CODEWITHSUNDEEP
javaregex
Neil McGuigan
Neil McGuigan

Reputation: 48287

Matching optional groups

With the following code:

    Pattern pattern = Pattern.compile("((foo) (bar)?)|((foo) (baz)?)");

    Matcher matcher = pattern.matcher("foo baz");

    if(matcher.find()){
        for(int i=1; i<=matcher.groupCount(); i++){
            System.out.println(matcher.group(i));
        }
    }

The result is:

foo 
foo
null
null
null
null

Whereas I was hoping for:

null
null
null
foo baz
foo
baz

How to match the second item?

I want to match the full "foo baz" if possible, else match "foo"

Upvotes: 0

Views: 65

Answers (2)

Pshemo
Pshemo

Reputation: 124275

This problem is very similar to a|aa where aa will never get a chance to match anything because left site a

  • will be executed first
  • and will be able to match all singe a (even the one in "aa")

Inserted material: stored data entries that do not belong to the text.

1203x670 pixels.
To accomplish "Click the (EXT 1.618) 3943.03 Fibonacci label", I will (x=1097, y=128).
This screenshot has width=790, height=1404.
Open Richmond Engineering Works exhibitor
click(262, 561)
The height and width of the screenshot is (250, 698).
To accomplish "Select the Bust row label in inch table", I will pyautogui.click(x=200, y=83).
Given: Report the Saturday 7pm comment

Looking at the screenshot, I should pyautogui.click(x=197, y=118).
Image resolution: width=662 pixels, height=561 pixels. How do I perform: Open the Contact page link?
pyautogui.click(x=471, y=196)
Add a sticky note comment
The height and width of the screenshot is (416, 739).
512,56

You can't change that mechanism of regex and enforce trying to match all regex1|regex2|regex3 cases because

  • it would reduce its performance,
  • and probably more important, what if two cases like regex1 regex2 would match? For instance if regex will be a|aa and we have data like aaaa, from where we should start searching next match, from a:aaa or aa:aa (: represents regex cursor)?

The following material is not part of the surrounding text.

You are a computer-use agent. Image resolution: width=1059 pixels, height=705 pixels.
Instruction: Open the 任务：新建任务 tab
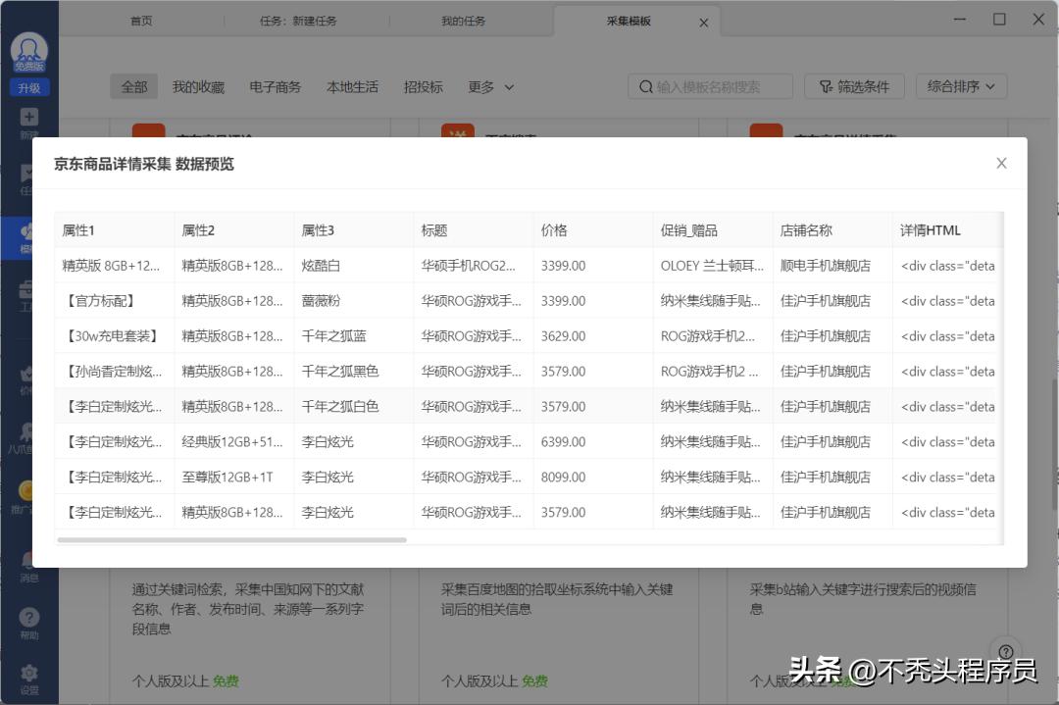298,22
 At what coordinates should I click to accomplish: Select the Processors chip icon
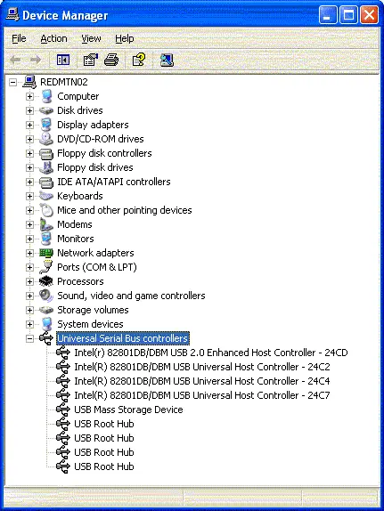(x=46, y=281)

So you could rewrite your regex in a way to make sure that it will be able to match fully each case and place more precise match before more general ones like

(foo bar)|(foo baz)|(foo)

You could also rewrite it as 

(foo) (?:(bar)|(baz))?

Upvotes: 2

Jeff Bowman
Jeff Bowman

Reputation: 95764

Your regular expression is behaving as expected: Your input "foo baz" matches ((foo) (bar)?)—at least, the "foo " part does. In general, regular expressions prefer the longest pattern (greedy) defined first (left to right), and "foo " matches that better than "foo baz".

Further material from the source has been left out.